With mayor Jerry Sanders occupying the catbird seat a Charter Review Committee was convened to tie up loose ends about substantive issues, like:
…when was the right time to add a 9th city council district?
…how many council votes should be required to override the mayor’s veto?
…was it a good idea for the city’s chief operating officer to be a mayoral (i.e., political) appointee?
…should the city auditor be elected by the voters (to maximize workplace independence) rather than appointed by the mayor (the person in charge of the departments the city auditor would investigate)?

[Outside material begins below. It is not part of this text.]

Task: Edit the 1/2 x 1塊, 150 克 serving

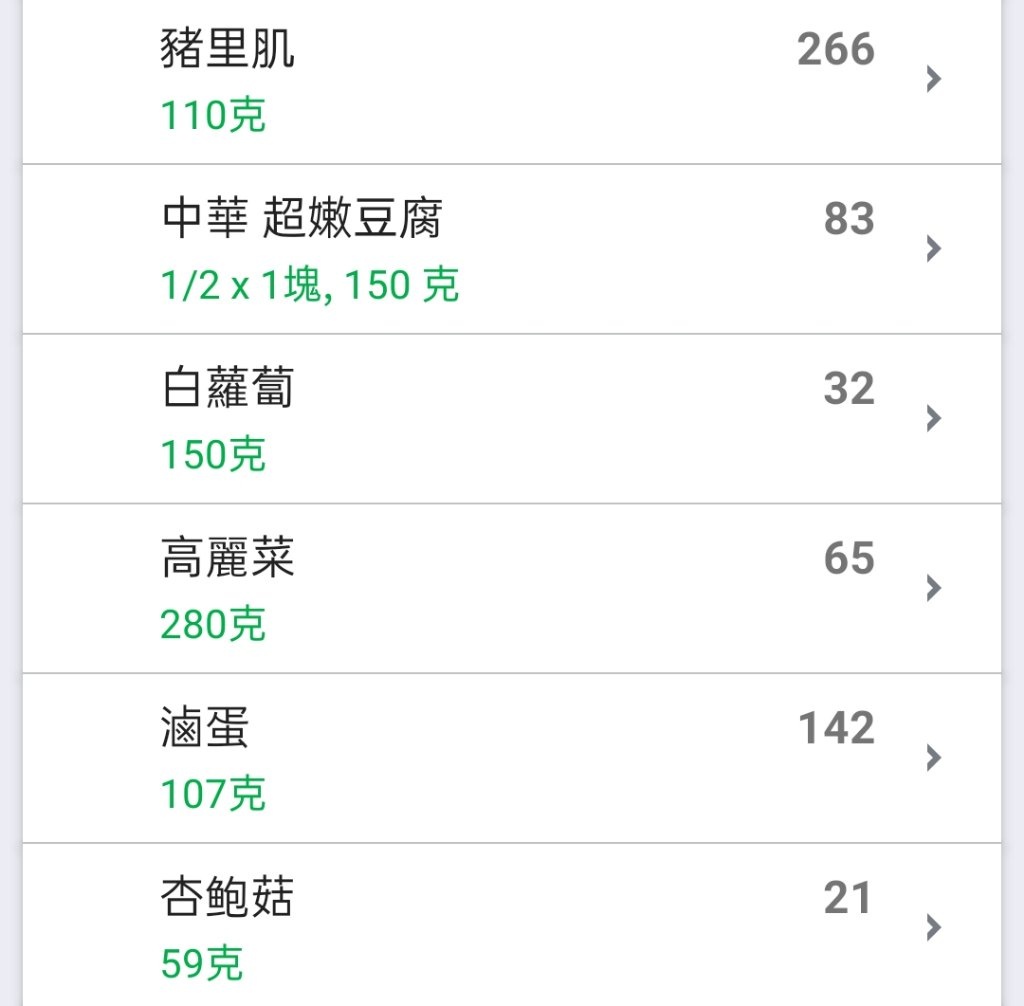Action: coord(310,285)
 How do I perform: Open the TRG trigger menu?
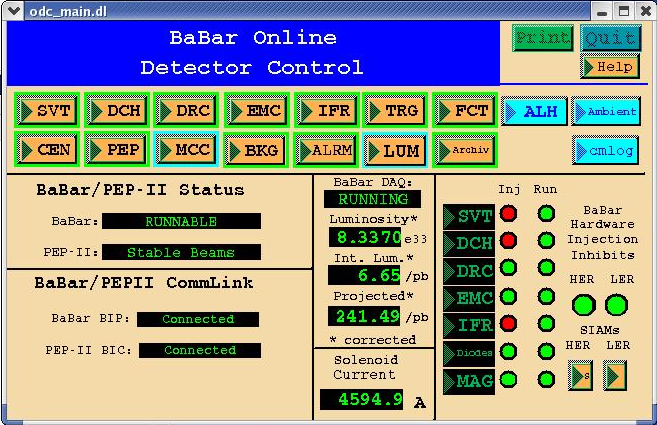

The committee resolved these questions, but not necessarily wisely:
…Our city council now hosts a 9-member array of colorful personalities and political persuasion.
…Despite a Democratic super-majority, council overrides of mayoral vetoes remain rare.
…The city’s COO, appointed and answerable to the mayor, is currently a well-oiled, longtime political insider.
…As for the city auditor — despite the pretense of an expensive national search for the most talented candidate to fill the vacancy, the mayor selected a team-playing San Diego insider, well-versed in the don’t-upset-the-applecart rules of the old guard game.

In other words, our first and only independent city auditor steps out the door, only to be replaced by a throwback to the bad old days of yesteryear.

Question #5: Now what?

Kevin Falconer will be out of office soon enough.  But it’s a grave mistake to assume that the private interests controlling this mayor will walk away when he’s gone.  Mayoral candidate Todd Gloria is already in the bag.  Candidate Barbara Bry has yet to soar on her fledgling independent wings.

One thing’s for sure: installing a proxy city auditor means controlling the city’s system of checks and balances for the next ten years.

This isn’t a political party issue.  This isn’t a conservative versus progressive standoff.  It’s a question of protecting the public purse and creating and maintaining honesty and integrity in city government.

On Wednesday of this week, the city’s audit committee will meet and review Faulconer’s choice for city auditor.  Eventually, the city council will vote to confirm (or not) the mayor’s hand-picked choice.  We’ll soon find out where our elected councilmembers stand on issues of good government, public integrity, and city reform.